上記方法で測定した剥離強度を用いて、以下の基準によって接着性を評価した。
〇:10N/10mm以上
△:8N/10mm以上10N/10mm未満
×:8N/10mm未満
PhMI:フェニルマレイミド
St:スチレン
MEA:アクリル酸2-メトキシエチル
n-BA:アクリル酸n-ブチル
HEA:アクリル酸ヒドロキシエチル
架橋剤: 三井化学製タケネートD-110N
タッキファイヤ: [合成例6]で調製したタッキファイヤ
一方、(メタ)アクリル系重合体ブロック(B)に(メタ)アクリル酸アルコキシアルキルエステルに由来する構造単位を含まない粘着剤組成物を用いた比較例1では、生地に対する接着力が低下した。

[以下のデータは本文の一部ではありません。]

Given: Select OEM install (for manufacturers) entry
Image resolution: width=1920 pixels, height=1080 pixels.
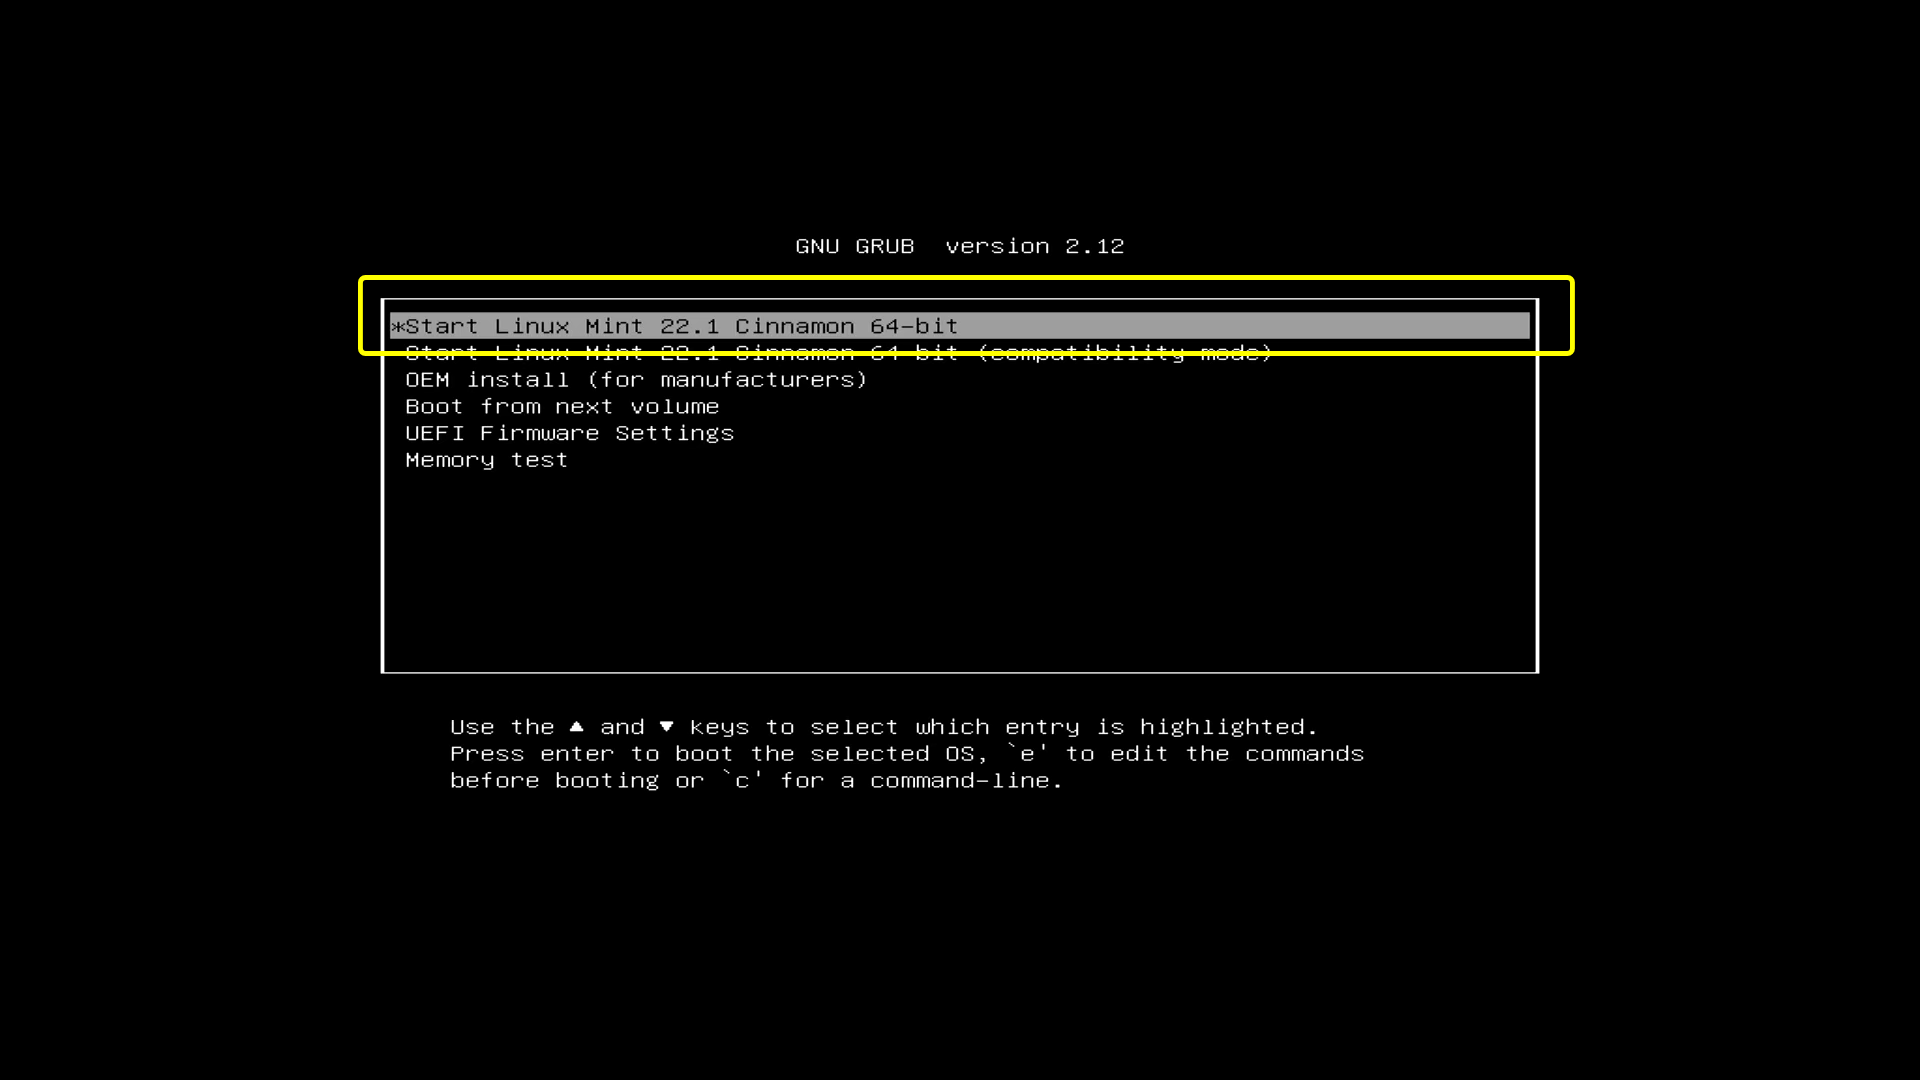Looking at the screenshot, I should (636, 380).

また従来汎用されてきたウレタン系ホットメルト接着剤を用いた比較例2では、剥離強度が高く、良好な接着性を示したものの、貯蔵弾性率が高いため接着部が固く、また、接着部の風合いも良くないことが分かった。
Claims (6)
- 重合体ブロック(A)及び(メタ)アクリル系重合体ブロック(B)を有するブロック共重合体を含む粘着剤組成物であって、
前記重合体ブロック(A)は、マレイミド化合物に由来する構造単位とスチレン系化合物に由来する構造単位とを含み、かつ、ガラス転移温度(Tg)が50℃以上350℃以下の重合体であり、前記(メタ)アクリル系重合体ブロック(B)は、(メタ)アクリル酸アルコキシアルキルエステルに由来する構造単位を60モル%以上95モル%以下含み、かつ、ガラス転移点が-50℃以上-10℃以下の重合体であり、
前記ブロック共重合体における前記重合体ブロック(A)と前記(メタ)アクリル系重合体ブロック(B)との質量比が1/99~20/80であり、
前記粘着剤組成物の、周波数1Hzで測定した23℃における貯蔵弾性率が0.01MPa以上0.50MPa以下である、粘着剤組成物。 - 前記重合体ブロック(A)が、マレイミド化合物に由来する構造単位を10質量%以上90質量%以下含む請求項1に記載の粘着剤組成物。
- 前記重合体ブロック(A)は、スチレン系化合物に由来する構造単位を10質量%以上90質量%以下含む請求項2に記載の粘着剤組成物。
- 前記ブロック共重合体の数平均分子量が、10,000以上500,000以下である請求項1~3のいずれかに記載の粘着剤組成物。
- 前記ブロック共重合体の重量平均分子量(Mw)/数平均分子量(Mn)の比が、1.05以上2.50以下である、請求項1~4のいずれかに記載の粘着剤組成物。
- 請求項1~請求項5のいずれかに記載の粘着剤組成物によって貼り合わせた繊維生地。